Boxing will make you sweat, but it’ll also make you lean
The cardio from the constant moving combined with the physical strength required to continuously box makes for a mega-intense workout.
Special to The Seattle Times
Note: You must be a member to take classes at the Washington Athletic Club, 1325 Sixth Ave., Seattle; For information, call 206-622-7900 or see www.wac.net.
I ALWAYS thought hitting someone required a little grit, a little fire in the belly that I don’t have. See: dodgeball.
But when someone, even a nice guy named Cliff, bops you on the side of the head every round while boxing together, resistance to punching could possibly melt away.
I headed to the boxing conditioning class at the Washington Athletic Club in downtown Seattle knowing it would be hard, but not knowing how hard. After class was over, when I was dripping sweat and panting, former fitness manager Megan Usui told me it’s the hardest class at the club. Thanks a lot.
The first sign the class will be tough is the teacher. Ricardo is a boxing coach at the University of Washington, and he does not mess around.

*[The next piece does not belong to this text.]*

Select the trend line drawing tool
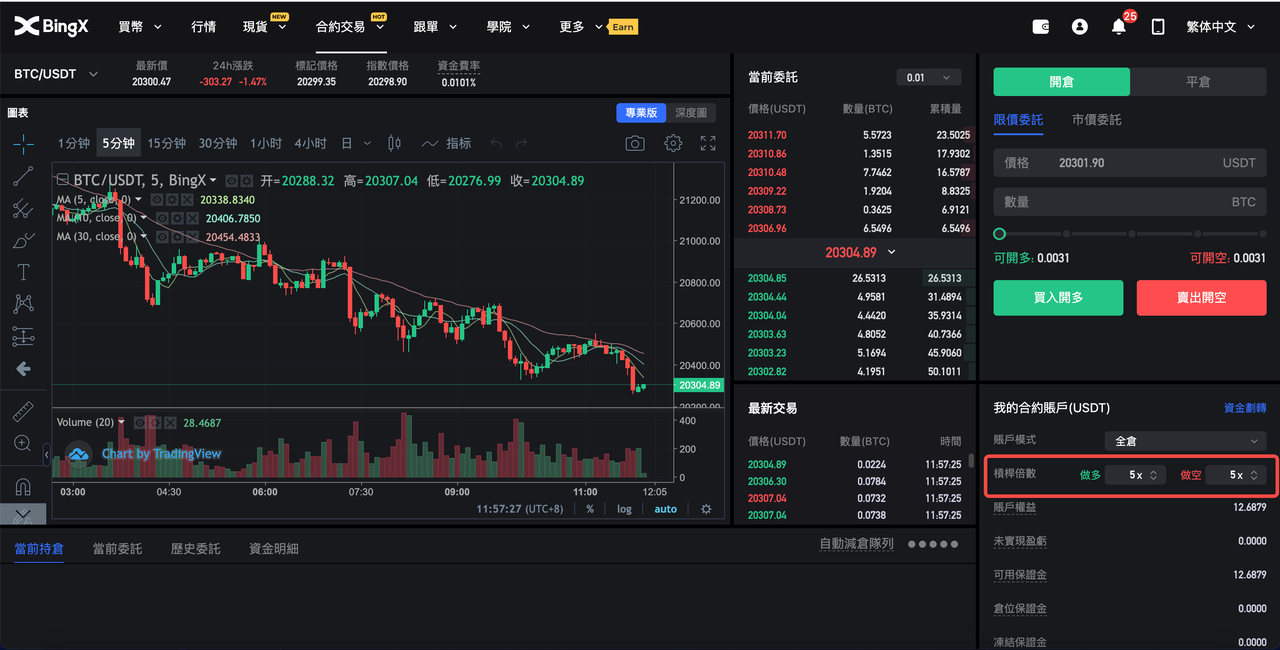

We immediately started jumping rope, which wasn’t so bad until Ricardo had us jump side to side, then back and forth, on one foot, then the other, then high knees. Repeat, and repeat again for 4 minutes.

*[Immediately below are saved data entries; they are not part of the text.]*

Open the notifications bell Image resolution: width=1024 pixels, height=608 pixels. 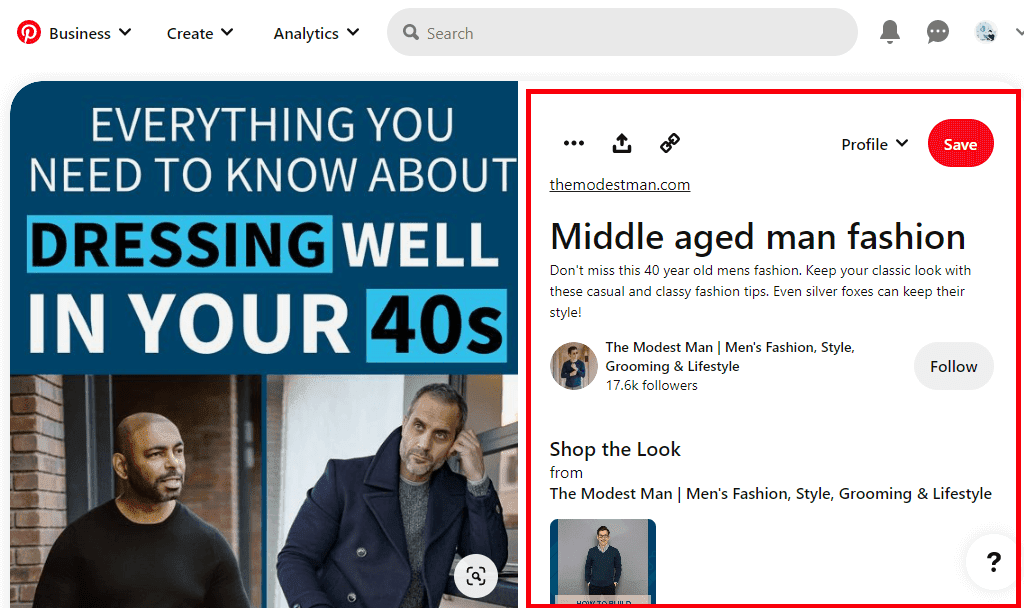coord(889,33)
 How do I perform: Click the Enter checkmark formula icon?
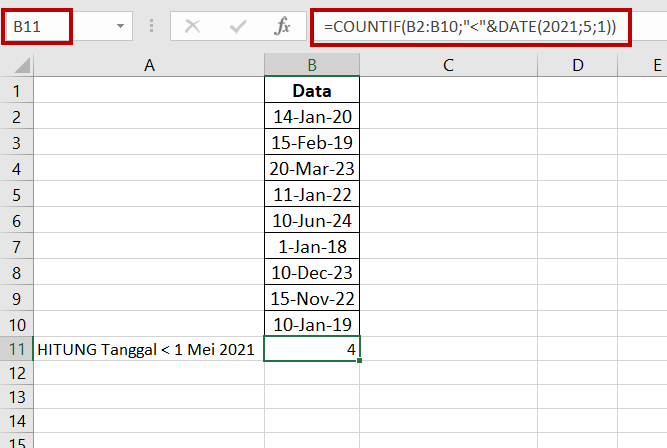pyautogui.click(x=238, y=26)
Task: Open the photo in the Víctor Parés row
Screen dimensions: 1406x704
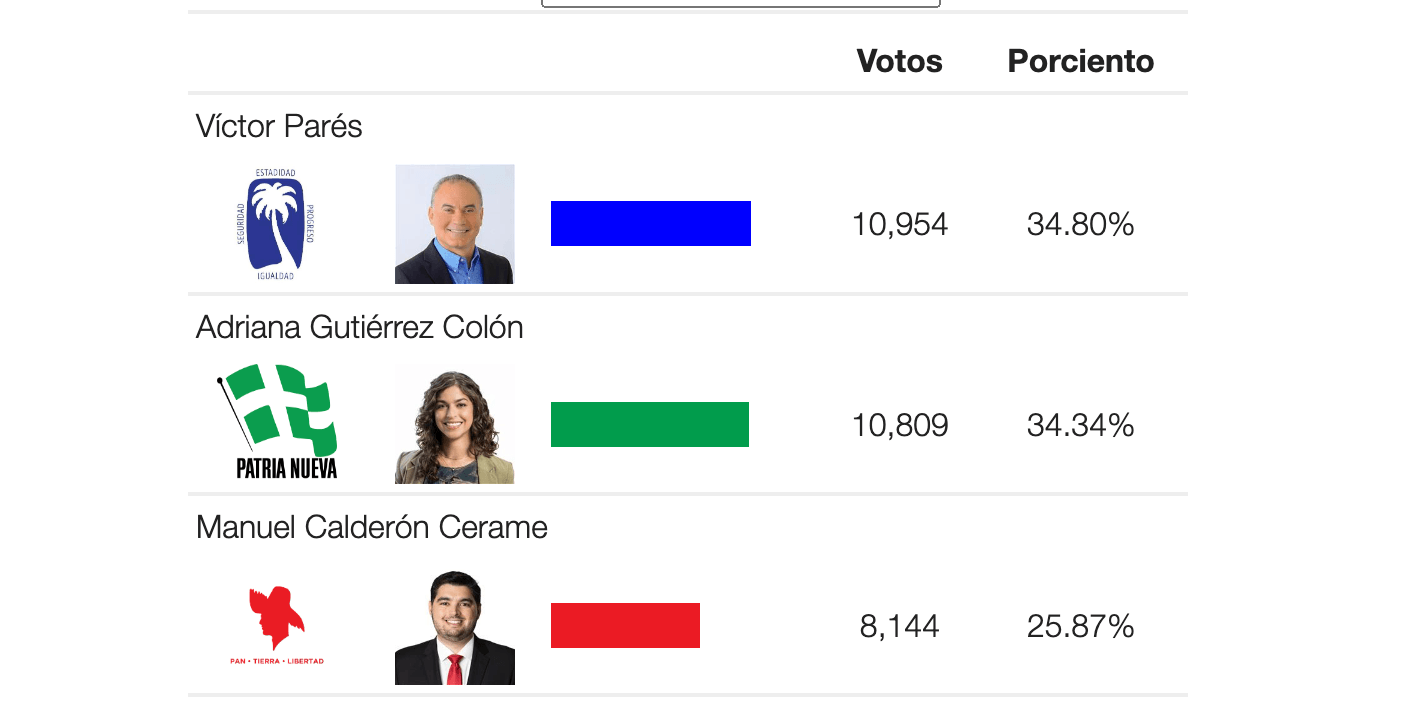Action: click(454, 224)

All of that is pretty cool if you are really coordinated at jump rope; I am only coordinated on good days.
Ricardo then had us run around the room, hands up by our face in a protective position. We jogged, we did high knees, we did butt kicks, we jumped over cones, we ran sideways, we ran up and down a ladder laid out on the floor. I was sweating and panting, and apparently do not have an instinct for self-preservation; I really wanted to drop my arms. This is a warm-up?
We then put on gloves for shadow boxing and practiced different sequences. Ricardo took us through all of them and worked with each of us on form.
Footwork is hugely important. In the boxing stance for most right-handed boxers, your left foot is forward, set at noon, your right foot at 3 o’clock. You stay turned to the side so less of your body is exposed to punches. (My nonfiery self shuddered.)
For a 1-2, you punch first with your nondominant hand (1) then spin forward on your back foot and land a punch with your other hand (2). Ricardo showed me how to spin my back foot and use my weight to punch on the 2.
After working on technique, he took us to the punching bags, where we kept working on combinations, like 1-1-2, duck. He instructed us to follow the sway of the bag like it was a moving opponent. In between, he’d have us pummel the bag for a minute at a time.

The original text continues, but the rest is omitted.